Segment Start: Excerpted passage

Sounds from what Leah has said that I'm not the only one who was teary at the end of your post. What a lovely poem.
Take care..
xx
Me too, Bob, what a wonderful family you have! (my computer had to be wiped down)
Glad you are through that, lets hope it will be the very last time its needed
My love and hugs to you all
Moomy
Dear Bob - I hope you have no plans for this weekend?? It sounds like you need to rest a lot after yesterday's treatment. I was cringing as I read it............and then your daughter's little poem. I need wipers for my specs/monitor/desk......everywhere is soggy!!! '...out of the mouths of babes...' as they say!!!!! Love and (((((hugs))))) to you and your family Dot xxxxxxxx
I was cringing as they fitted the frame Dot but it really was not as bad as I expected. isn't Katie's little poem heart-rending. Poor thing had her council ling session yesterday and the lady spoke to her about how she would say goodbye and the fact I was really ill. That really upset her and I feel the councillor is being premature in using such strong and direct terms. If the end was near I could perhaps understand but as far as I know, unless she knows different, I still have time on my side. I do understand they need to prepare Kate for when I really go down hill and ultimately die but surely they can be a bit more sensitive to her needs.
Yesterday I had a really good day and did far too much, especially when Linda popped out for a bit, but I did own up to it this morning when she was half awake and I felt safe to do so. It was dark when she came back from popping out so didn't notice that I had cut the grass and done some edging and weeding as well. And then last night myself and Justin popped over to our other sons house to do a bit of work that was needed over their. I came home about ten, tired but very satisfied with my achievements. Today we are having a new flooring laid in our hallway and downstairs loo so am unable to do much today so will be a forced rest. I have changed the timing of taking all my other tablets apart from my main Sutent. I now take all these last thing at night, rather than first thing in the morning. That gives the night for my tummy to settle and seems to be better so far. I am due to start back on the Sutent on Wednesday and that, I will still take first thing in the morning, I think.

Segment End: Excerpted passage
Segment Start: Data provided

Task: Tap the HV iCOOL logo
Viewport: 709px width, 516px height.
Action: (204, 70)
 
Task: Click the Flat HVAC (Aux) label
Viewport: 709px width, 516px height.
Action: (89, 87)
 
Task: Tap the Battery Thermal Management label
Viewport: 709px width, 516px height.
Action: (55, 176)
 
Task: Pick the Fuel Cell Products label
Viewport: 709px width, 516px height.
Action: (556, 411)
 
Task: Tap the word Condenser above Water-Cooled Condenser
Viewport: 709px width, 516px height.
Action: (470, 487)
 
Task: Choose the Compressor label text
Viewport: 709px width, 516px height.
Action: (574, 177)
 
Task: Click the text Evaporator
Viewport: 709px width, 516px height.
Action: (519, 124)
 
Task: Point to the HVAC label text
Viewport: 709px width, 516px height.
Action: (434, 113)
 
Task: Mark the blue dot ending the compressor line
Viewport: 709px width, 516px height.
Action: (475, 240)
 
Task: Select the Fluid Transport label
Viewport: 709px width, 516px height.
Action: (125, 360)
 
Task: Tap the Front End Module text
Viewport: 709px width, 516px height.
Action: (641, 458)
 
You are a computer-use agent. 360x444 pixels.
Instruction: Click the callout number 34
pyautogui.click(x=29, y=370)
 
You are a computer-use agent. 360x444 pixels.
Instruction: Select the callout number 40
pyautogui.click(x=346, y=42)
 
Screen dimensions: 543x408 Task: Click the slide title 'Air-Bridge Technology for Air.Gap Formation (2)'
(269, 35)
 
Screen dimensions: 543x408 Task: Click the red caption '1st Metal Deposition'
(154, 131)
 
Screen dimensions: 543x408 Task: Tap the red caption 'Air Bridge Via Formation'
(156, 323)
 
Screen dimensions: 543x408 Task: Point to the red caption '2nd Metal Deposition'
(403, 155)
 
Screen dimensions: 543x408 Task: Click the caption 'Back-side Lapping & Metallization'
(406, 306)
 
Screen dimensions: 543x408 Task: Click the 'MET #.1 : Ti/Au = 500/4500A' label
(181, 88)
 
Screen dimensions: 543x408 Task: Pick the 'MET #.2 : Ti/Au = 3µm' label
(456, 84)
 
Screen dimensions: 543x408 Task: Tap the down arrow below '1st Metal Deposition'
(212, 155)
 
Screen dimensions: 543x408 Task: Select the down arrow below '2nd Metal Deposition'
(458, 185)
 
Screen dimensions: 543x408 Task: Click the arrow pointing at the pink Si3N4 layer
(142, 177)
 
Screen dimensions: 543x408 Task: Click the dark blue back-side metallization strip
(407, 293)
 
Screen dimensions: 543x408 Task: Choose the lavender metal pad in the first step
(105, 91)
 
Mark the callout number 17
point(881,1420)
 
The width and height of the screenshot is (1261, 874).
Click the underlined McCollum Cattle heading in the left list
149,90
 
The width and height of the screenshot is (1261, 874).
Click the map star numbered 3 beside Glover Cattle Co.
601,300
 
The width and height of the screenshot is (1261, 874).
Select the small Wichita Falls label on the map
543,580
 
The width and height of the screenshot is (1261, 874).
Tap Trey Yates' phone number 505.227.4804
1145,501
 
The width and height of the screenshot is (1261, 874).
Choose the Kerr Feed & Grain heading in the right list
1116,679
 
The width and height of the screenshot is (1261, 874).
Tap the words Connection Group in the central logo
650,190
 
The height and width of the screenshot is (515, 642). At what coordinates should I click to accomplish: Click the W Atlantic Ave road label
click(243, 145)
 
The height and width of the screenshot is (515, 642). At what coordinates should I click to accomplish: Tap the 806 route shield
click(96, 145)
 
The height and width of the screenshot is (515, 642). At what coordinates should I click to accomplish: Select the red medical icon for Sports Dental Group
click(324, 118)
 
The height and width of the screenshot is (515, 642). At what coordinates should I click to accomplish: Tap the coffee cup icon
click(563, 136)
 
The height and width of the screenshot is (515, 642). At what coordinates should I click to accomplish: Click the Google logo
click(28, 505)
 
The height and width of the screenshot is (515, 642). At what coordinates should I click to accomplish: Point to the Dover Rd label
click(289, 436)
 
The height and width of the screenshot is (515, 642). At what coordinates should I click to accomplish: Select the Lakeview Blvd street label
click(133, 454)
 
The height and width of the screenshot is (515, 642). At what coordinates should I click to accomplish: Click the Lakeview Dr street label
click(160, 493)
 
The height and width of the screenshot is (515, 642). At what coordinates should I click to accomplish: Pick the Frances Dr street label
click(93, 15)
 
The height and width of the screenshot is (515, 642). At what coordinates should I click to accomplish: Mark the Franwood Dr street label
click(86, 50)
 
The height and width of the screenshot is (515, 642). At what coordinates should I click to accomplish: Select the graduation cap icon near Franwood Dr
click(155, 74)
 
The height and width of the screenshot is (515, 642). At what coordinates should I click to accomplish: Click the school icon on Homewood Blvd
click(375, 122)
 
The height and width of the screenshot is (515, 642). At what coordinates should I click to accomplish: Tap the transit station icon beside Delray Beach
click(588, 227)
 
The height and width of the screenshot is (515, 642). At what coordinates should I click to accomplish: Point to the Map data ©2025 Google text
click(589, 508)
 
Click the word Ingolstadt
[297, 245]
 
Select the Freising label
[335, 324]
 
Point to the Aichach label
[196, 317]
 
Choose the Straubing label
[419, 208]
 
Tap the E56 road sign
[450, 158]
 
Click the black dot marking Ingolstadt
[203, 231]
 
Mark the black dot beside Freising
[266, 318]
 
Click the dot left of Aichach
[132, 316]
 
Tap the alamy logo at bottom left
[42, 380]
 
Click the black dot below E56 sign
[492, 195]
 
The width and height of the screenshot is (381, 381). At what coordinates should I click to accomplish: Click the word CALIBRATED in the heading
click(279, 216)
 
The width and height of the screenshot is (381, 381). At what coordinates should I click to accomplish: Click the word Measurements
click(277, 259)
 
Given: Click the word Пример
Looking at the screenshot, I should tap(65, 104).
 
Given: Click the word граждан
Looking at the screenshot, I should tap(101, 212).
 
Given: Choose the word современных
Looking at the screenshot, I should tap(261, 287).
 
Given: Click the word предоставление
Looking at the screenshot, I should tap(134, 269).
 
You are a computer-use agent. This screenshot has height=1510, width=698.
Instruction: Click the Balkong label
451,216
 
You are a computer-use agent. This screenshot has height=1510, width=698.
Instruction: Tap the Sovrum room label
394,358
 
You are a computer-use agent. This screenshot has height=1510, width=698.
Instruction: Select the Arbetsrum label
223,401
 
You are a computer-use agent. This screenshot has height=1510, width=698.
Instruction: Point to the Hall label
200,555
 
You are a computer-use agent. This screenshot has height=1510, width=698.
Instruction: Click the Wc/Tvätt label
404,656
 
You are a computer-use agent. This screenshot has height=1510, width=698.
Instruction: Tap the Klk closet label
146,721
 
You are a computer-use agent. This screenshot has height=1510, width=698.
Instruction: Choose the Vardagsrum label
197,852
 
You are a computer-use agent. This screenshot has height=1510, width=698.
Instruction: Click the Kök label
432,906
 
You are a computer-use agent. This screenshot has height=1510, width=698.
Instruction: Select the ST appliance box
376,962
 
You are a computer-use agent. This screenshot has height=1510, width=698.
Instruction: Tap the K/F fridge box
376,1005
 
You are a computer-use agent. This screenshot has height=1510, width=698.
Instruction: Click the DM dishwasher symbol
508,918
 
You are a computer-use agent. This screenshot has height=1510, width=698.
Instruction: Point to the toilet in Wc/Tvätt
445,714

Segment End: Data provided

§ **Assignment**:
Extend the forum thread about Bob's treatment and his daughter's poem, picking up right after its final sentence.

§ **Expected answer**:
Hi Bob pleased to read you are still very much active and doing what you want to. I personally take sutent around tea time and seem to sleep through the worst of it, I used to have my interferon jabs at night too! I split beta blocker and blood pressure though doing blood pressure tab am and beta blocker at night! Don't know if it does any good doing it this way but doc agrees with me about it. I still am off the blood pressure ones until cycle 7 of sutent starts to kick in around the end of the 2nd week, then blood pressure will rise once again. When are you next due a ct or mri to see how good this last treatment has been? It is an ongoing journey with hospitals and scans isn't it. I'm getting use to the routine of it all now and plan my life around it all as I expect you do too! I'm already looking ahead to my sons wedding next March! and meeting my youngest sons 'blind date' as she's coming over to uk from Canada next January, he's so taken with her so it's romance all round. Are you set for christmas yet? I've just about done all the present buying and wrapping, made my cakes and only have my cards to write, I've made them all again this year. I'm quite pleased with myself. Hope your weekend is restful with your family admiring all your handiwork!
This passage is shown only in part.